**Request**
Copy out the lines below character for character, keeping every line in its original order.

**Dataset rows**
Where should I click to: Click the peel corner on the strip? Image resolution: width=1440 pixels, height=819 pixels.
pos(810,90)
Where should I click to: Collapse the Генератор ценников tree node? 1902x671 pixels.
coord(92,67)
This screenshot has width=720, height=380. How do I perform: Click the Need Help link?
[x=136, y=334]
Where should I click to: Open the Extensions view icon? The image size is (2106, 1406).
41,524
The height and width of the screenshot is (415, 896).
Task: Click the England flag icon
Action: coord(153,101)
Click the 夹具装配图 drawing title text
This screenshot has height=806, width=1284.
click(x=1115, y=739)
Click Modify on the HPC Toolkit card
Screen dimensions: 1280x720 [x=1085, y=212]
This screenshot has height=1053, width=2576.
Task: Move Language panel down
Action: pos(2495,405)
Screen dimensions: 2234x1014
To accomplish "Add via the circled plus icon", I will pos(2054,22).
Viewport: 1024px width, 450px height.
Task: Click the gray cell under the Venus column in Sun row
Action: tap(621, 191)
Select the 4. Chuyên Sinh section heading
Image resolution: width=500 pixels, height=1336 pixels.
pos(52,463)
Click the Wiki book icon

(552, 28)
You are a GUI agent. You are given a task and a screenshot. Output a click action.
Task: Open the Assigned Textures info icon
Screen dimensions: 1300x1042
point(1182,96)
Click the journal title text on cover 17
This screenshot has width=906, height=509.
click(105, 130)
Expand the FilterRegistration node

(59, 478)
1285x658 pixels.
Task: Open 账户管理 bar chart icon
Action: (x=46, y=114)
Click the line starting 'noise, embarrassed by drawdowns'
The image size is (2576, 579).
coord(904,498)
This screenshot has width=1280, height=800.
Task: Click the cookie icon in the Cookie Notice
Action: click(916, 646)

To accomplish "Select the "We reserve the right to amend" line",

**Task solution**
Where should I click to: Click the peel corner on the strip? Image resolution: width=1440 pixels, height=819 pixels.
pos(810,90)
Where should I click to: Collapse the Генератор ценников tree node? 1902x671 pixels.
coord(92,67)
This screenshot has width=720, height=380. How do I perform: Click the Need Help link?
[x=136, y=334]
Where should I click to: Open the Extensions view icon? The image size is (2106, 1406).
41,524
The height and width of the screenshot is (415, 896).
Task: Click the England flag icon
Action: coord(153,101)
Click the 夹具装配图 drawing title text
This screenshot has height=806, width=1284.
click(x=1115, y=739)
Click Modify on the HPC Toolkit card
Screen dimensions: 1280x720 [x=1085, y=212]
This screenshot has height=1053, width=2576.
Task: Move Language panel down
Action: pos(2495,405)
Screen dimensions: 2234x1014
To accomplish "Add via the circled plus icon", I will pos(2054,22).
Viewport: 1024px width, 450px height.
Task: Click the gray cell under the Venus column in Sun row
Action: tap(621, 191)
Select the 4. Chuyên Sinh section heading
Image resolution: width=500 pixels, height=1336 pixels.
pos(52,463)
Click the Wiki book icon

(552, 28)
You are a GUI agent. You are given a task and a screenshot. Output a click action.
Task: Open the Assigned Textures info icon
Screen dimensions: 1300x1042
point(1182,96)
Click the journal title text on cover 17
This screenshot has width=906, height=509.
click(105, 130)
Expand the FilterRegistration node

(59, 478)
1285x658 pixels.
Task: Open 账户管理 bar chart icon
Action: (x=46, y=114)
Click the line starting 'noise, embarrassed by drawdowns'
The image size is (2576, 579).
coord(904,498)
This screenshot has width=1280, height=800.
Task: Click the cookie icon in the Cookie Notice
Action: click(916, 646)

To accomplish "Select the "We reserve the right to amend" line",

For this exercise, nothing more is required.